Pondering is a gift...

Lord, my life moves at such an incredibly fast pace with not much room to sit, to stop, sometimes to sleep, or to reflect. This is very overwhelming to me and sometimes down right frustrating! BUT I thank You, Father, for granting me the grace-filled time to ponder ever so often. These times are such a gift because they cause my heart to rejoice in Your goodness and work in my life! There are a few things on my heart tonight that I want to acknowledge as works from Your hand alone. Measurable growths in my life and in my walk with You! Thank You, Jesus, for not giving up on me and my weak faith! Thank You for Your constant faithfulness and desire to produce good in such a wretched soul apart from You.
I am so thankful, Father, for the increase in my desire to sit, read, and study truth! You are helping me rise early (way early) and spend amazing time with You in Your Word. By Your grace I am digging deep into Your Truth and seeing so much of You. Some mornings I just can't stop reading and other days I can't quit thinking about what I read that morning! Your Word is alive and active! Thank You for showing me more of You and the beauty of Your face!! The blogs and books that You have brought my way have been a huge part of my sanctification. I find that IF I have a few minutes of down time in my day I want to pull up another article or read another chapter to just set my heart on things above! You have shown me how much that setting is a fight and has to be a conscience effort to not focus on myself (usually a pity party) and focus only on You, the Author and Perfecter of my faith. Reading is not a natural love that I've always had, which is why I recognize it as Your work! I am going through solid books quickly and I talk about what I'm reading to whomever will listen. Therefore, You are filling my speech with more of You and less of me! Again, not a natural doing. Father, please continue to grow my desire to sit and spend time with You. Help me to fill my time with truth that stirs my affections for You, Jesus.
Another specific way that You are changing me, Lord, is to lessen my desire to go to food to solve my emotional needs! This may seem trivial but You have helped me recognize how I long for food in a way that only You are to satisfy my soul. I have been praying for You to make me aware of the times I'm craving temporary treats when I should be yearning for the everlasting filling of my soul with Living Water!! I want You to be my refuge and the restorer of my heart when I'm lonely, sad, frustrated, or sleepy. Thank You, Father, for helping me control my mouth and literally pray before I eat. This is an area that You are giving me such freedom in, but I know with that freedom comes great temptations. May I continue to look to You for everything You are for my spiritual, emotional, and physical needs!! May I boast in my weakness and completely depend on You for my life and breath.
So after complete frustration when our dryer ruined several articles of clothing last week, You granted me the gift of pondering. THINGS don't really matter!

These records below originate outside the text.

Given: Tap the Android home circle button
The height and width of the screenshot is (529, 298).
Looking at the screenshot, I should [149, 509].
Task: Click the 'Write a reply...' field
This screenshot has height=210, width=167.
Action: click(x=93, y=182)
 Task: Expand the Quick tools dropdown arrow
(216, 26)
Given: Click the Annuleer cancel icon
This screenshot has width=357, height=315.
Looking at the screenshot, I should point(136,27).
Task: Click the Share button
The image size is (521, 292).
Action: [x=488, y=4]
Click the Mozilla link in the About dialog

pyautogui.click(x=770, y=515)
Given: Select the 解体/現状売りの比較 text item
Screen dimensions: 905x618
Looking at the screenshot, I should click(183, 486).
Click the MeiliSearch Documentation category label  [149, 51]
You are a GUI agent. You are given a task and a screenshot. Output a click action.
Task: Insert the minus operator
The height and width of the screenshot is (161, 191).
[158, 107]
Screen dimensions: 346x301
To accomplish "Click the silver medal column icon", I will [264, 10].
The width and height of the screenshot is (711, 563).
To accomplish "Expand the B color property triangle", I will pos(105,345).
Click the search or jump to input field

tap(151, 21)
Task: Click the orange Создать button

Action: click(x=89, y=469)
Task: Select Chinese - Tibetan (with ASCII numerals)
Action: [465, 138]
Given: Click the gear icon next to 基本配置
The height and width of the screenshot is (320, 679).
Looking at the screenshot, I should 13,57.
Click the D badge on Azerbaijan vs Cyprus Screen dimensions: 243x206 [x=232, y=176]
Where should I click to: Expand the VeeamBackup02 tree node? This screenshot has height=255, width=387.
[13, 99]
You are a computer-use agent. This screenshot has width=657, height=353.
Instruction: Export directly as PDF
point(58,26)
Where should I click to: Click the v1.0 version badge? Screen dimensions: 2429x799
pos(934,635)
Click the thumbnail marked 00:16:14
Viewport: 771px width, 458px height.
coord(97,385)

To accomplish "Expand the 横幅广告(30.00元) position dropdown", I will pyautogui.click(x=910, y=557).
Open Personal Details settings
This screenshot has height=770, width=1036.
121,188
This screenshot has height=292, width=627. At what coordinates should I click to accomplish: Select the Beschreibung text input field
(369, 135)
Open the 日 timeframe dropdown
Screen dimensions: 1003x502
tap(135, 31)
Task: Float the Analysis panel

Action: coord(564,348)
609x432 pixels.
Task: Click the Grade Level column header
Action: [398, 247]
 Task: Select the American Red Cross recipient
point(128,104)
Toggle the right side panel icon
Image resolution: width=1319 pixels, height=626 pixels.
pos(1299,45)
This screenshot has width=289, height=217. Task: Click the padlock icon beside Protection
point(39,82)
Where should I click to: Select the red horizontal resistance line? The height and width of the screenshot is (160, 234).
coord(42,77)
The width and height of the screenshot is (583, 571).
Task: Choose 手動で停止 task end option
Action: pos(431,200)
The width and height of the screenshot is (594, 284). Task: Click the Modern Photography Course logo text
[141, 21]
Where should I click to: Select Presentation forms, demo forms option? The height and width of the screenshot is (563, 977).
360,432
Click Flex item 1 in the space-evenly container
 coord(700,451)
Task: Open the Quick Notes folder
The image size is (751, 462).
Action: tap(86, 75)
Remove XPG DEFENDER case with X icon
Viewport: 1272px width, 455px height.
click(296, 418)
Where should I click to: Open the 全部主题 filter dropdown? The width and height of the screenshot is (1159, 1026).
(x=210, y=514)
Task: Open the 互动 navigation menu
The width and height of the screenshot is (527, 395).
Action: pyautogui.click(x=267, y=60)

You are helping me hold loosely to what You've blessed me with and hold fast to the cross!! After my plans had to be changed multiple times because of a sick child, You reminded me of all I have in Jesus and that doesn't promise a task list completed or bump-free road. Father, You are helping me slow down and not get in an uproar when my schedule is interrupted. You are sovereign and You know best!! What a gift to recognize Your hand at work even in the yuck! It is all good from a good God with a good plan!
Thank You for helping me ponder, Lord!!!

2 Corinthians 10:17 "Let him who boasts boast in the Lord."

2 Corinthians 11:30 "If I must boast, I will boast of the things that show my weakness."

Colossians 3:1-2 "Since, then, you have been raised with Christ, set your hearts on things above, where Christ is seated at the right hand of God. Set your minds on things above, not on earthly things."